Interviews
27 Jun 2024

Simon Ashworth, Director of Policy at the AELP, on the general election and future of FE and Skills

Ahead of the General Election, Simon Ashworth outlines his thoughts on the headline FE and Skills policy proposals of the two major parties, and considers the future of the sector into the next parliament.

What are your thoughts on the Conservative Party's pledge to introduce 100,000 more apprenticeships annually by "cracking down" on "rip off" university degrees?

 "Our aim should be a system which encourages informed choice, so we should be careful about pitching this as apprenticeships versus degrees. However, more investment in apprenticeships is always welcome. £880m is a significant amount, especially as it comes on the back of the removal of co-investment for apprentices under 22, and a government announcement to “guarantee” to meet demand amongst small and medium sized employers for apprenticeship.

 "There’s still more to be done though. There are barriers to apprenticeship growth that goes beyond funding though – including how the Apprenticeship Service operates, a lack of flexibility in standards and the way in which functional skills qualifications acts as an exit requirement. We also we need further thinking on how we can stimulate demand – especially for small and medium sized employers, as well as among young people."

Labour's plan for the apprenticeship system includes reforming the apprenticeship levy into a more flexible 'Growth and Skills Levy', which would enable businesses to spend up to 50 per cent of levy funds on non-apprenticeship training. What do you see as the advantages and/or drawbacks of this proposal? 

"With 98% of the Department for Education (DfE) apprenticeship budget being spent over the last two years, flexibility to spend funds outside of apprenticeships would require greater investment or it would reduce the volume of apprenticeships in the future, which would be a backward step. Enabling businesses to spend up to 50% is also a very high threshold and starting point.

"The current system works on the basis that non-levy payers are funded from levy payer underspend. Put simply the more levy payers spend, the more the non-levy funding is constrained. To give levy payers more flexibility we could see non-levy payers being restricted, by volume, age, level or a range of these. Although we advocate more support for young people, there is a risk this would be a backward step and move away from a system which is accessible to people of all ages and at all levels.

 "uring the General Election campaign, Labour have promised a return for traineeships, which we agreed are the right vehicle to help “on-ramp” young people and add an important route into apprenticeships. Labour have also advocated introducing modularised training to help upskill adults. We think that this could be a great way at ensure existing apprentices maintain competence in sectors where new skills and technologies are appearing, such as AI or retrofit in Construction."

How do you think the next government should reform the FE and skills sector?

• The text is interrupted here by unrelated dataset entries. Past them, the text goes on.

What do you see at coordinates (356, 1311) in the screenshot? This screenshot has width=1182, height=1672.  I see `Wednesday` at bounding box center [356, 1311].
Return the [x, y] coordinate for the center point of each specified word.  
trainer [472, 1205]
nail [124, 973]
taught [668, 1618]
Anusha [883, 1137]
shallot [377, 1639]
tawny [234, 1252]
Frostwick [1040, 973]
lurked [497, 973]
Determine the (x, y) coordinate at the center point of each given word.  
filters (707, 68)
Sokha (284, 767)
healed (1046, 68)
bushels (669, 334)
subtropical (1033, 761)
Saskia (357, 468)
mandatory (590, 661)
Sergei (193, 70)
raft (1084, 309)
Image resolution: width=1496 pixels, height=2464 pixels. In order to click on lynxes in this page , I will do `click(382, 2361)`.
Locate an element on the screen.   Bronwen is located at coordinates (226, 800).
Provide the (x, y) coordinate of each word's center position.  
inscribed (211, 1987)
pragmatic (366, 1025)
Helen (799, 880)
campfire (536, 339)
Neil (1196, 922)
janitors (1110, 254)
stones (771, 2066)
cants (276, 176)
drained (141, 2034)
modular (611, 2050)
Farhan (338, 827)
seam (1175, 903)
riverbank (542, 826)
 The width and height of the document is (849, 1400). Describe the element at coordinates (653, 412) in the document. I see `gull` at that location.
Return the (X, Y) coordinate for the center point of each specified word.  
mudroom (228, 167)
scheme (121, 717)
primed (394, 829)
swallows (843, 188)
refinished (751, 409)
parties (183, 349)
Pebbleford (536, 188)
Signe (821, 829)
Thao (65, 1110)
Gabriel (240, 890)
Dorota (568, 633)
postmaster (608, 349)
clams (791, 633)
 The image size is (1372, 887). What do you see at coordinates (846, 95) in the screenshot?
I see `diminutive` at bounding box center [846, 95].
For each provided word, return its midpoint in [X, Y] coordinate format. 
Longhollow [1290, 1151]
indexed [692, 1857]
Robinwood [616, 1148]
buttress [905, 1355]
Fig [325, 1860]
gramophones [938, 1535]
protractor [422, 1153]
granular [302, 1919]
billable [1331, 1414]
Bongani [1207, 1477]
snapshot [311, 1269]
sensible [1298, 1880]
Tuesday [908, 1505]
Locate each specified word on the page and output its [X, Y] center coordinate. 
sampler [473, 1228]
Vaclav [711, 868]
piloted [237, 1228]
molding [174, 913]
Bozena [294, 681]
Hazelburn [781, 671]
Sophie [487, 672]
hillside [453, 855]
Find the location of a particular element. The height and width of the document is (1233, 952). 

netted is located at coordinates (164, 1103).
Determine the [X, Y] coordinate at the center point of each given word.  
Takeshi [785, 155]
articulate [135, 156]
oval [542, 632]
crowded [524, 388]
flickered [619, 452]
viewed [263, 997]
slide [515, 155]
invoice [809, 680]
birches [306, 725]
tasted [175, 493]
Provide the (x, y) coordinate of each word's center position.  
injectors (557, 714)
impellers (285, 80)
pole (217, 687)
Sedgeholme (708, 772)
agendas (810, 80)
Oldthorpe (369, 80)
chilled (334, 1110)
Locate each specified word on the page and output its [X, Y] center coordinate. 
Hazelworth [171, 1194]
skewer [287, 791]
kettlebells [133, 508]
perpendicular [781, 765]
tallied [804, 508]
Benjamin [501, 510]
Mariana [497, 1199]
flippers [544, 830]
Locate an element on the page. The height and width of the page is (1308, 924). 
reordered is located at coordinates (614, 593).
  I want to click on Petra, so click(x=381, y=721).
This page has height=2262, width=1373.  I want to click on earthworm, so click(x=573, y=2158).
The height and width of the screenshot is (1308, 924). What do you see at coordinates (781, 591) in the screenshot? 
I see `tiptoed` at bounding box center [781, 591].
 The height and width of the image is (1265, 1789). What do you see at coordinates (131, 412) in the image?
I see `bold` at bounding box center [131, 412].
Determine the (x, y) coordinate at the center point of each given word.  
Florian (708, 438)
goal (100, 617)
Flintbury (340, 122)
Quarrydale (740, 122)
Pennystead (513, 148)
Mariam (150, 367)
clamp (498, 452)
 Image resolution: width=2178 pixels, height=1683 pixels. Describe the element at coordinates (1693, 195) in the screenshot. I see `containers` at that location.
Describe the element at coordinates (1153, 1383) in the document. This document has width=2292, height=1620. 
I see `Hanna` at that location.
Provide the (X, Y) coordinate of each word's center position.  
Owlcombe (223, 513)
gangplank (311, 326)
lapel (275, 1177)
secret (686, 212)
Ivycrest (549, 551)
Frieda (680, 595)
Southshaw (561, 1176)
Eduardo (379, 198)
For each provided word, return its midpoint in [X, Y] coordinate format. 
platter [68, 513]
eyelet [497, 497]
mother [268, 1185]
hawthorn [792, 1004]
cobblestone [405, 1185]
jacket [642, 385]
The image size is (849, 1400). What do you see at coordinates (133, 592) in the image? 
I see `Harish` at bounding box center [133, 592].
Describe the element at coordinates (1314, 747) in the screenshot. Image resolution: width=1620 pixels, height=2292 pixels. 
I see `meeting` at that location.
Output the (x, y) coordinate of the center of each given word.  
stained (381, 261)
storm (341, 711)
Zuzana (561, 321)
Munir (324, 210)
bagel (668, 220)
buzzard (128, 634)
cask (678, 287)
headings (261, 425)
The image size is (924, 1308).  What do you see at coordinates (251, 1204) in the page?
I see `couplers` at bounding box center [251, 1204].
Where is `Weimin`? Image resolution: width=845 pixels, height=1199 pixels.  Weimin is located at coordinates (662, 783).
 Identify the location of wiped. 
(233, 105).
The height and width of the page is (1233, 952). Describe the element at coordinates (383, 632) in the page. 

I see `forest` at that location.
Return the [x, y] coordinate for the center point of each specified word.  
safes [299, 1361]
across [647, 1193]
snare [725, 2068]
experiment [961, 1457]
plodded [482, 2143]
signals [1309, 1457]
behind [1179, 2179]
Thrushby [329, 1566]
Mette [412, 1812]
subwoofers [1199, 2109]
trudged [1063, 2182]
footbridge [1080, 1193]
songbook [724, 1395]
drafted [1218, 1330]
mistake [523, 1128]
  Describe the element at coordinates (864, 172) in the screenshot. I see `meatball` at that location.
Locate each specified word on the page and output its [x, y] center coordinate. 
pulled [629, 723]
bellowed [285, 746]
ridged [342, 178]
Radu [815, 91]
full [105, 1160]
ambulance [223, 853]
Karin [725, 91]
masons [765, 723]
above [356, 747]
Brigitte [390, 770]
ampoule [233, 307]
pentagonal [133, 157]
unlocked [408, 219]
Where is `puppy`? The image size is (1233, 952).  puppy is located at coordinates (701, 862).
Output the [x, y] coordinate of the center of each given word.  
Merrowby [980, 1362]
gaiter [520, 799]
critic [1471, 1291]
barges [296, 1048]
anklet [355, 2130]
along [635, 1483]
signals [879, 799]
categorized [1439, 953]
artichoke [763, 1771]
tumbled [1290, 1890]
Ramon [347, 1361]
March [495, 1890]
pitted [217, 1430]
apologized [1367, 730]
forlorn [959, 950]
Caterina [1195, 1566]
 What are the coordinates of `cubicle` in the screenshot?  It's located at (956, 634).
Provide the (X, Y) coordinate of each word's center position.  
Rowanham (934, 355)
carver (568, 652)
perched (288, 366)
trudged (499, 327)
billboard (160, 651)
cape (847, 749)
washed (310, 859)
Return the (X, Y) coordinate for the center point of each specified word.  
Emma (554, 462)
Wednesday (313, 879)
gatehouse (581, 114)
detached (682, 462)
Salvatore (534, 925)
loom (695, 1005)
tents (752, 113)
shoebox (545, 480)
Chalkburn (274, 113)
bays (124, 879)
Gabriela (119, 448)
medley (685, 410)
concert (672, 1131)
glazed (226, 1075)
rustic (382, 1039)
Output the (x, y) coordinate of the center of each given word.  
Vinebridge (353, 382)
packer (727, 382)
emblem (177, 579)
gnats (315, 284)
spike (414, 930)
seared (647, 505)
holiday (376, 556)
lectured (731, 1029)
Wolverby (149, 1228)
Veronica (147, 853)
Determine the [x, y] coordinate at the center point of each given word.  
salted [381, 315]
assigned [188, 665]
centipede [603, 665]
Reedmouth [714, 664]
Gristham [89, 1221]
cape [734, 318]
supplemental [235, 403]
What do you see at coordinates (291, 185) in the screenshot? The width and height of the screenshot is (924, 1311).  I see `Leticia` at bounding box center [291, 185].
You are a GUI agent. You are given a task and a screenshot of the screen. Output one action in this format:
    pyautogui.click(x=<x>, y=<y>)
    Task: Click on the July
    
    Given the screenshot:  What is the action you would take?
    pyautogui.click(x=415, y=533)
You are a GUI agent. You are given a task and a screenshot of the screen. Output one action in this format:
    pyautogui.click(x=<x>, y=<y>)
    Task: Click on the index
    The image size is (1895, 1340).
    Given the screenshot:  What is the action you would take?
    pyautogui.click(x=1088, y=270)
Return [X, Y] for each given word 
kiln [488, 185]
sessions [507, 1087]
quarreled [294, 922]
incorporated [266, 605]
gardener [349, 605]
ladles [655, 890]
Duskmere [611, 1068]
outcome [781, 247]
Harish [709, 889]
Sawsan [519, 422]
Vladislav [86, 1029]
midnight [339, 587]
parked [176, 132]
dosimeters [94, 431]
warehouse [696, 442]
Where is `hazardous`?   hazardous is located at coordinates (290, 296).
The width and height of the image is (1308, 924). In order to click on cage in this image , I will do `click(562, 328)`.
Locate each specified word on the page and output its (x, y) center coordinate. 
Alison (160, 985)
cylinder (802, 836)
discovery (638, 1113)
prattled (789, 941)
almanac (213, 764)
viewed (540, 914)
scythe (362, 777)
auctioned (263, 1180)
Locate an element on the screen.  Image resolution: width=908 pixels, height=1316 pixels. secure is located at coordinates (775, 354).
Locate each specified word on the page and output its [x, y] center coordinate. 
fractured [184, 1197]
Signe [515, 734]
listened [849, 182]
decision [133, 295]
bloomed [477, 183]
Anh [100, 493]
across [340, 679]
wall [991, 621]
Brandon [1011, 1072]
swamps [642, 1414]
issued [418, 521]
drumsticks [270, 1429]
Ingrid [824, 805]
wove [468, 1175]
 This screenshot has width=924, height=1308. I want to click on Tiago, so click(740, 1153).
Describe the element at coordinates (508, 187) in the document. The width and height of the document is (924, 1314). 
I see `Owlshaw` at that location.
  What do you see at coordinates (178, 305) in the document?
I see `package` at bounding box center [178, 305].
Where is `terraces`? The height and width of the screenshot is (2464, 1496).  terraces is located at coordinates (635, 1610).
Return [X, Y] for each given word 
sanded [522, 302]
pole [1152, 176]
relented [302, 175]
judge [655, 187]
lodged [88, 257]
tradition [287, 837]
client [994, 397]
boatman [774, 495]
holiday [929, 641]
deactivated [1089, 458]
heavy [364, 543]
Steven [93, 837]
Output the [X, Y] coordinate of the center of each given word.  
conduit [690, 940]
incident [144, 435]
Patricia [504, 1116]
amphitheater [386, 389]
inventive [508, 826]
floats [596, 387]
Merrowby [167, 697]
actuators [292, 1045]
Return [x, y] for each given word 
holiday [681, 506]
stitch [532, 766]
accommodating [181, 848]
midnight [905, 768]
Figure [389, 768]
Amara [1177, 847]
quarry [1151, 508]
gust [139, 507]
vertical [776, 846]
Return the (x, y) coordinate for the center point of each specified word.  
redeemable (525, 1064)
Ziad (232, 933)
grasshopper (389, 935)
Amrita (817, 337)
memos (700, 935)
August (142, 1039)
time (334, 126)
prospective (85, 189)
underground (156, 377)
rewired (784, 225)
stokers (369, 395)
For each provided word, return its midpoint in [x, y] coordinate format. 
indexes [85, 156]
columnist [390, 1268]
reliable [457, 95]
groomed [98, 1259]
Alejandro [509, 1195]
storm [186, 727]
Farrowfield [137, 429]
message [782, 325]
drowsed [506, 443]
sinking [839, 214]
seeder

"There’s three major ways in which government should prioritising reforming the skills sector: developing a national skills strategy; a more sustainable apprenticeship system; and a more learner centric approach in adult education

 "Firstly, it is vital that we have a long-term national skills strategy. The need to have a joined up and coherent system has been lacking for far too long, the country’s approach has focused too much on the short term.

"Ensuring the apprenticeship system remains employer-led, all age, all level and is sustainable for the long-term. This needs more flexible standards, perhaps 80% core with 20% flexibility, as well as a much more simple, but still independent, end point assessment model.

"Good literacy and numeracy cannot be underplayed, but the next government needs to take a more pragmatic approach on maths and English – not just on apprenticeships where it holds back achievement, but also reverse the damaging changes to the maths and English condition of funding as part of the 16 to 19 study programme requirements. 

"Moving apprenticeships to an employer-led system was a bold and positive move - similarly we think the government should do move to increase choice and put the purchasing choices in the hands of the end user. We would advocate a move to a learner centric approach in adult education - through moving away from arbitrary provider allocations and build on the work on the Lifelong Learning Entitlement. We’d advocate a move to a lifelong learning account - similar to the Liberal Democrats Skills Wallet proposals at the last election."

What do you anticipate will be the biggest challenges in the FE and skills sector facing the next government?

"There is currently real uncertainty about the future of level 3 and below qualifications as a result of the ongoing review, however Labour’s commitment to pause and review is positive.

"Devolution to mayoral combined authorities throughout England has added more complexity for employers and providers. It would be better to have a national system to administer national entitlement, and let local flexibilities be controlled and commissioned locally.

"We’ve already mentioned the long-term sustainability of the apprenticeship system, but balancing the commitment to make the apprenticeship levy more flexible, without reducing the number of apprenticeships is key. This requires incentivising more SMEs and young people, but without disincentivising adults at the same time. However, given most of the apprenticeship programme budget is spent it is vital that we have a much closer link between the amount raised by the Levy and the actual budget set by HM Treasury to ensure demand can be met."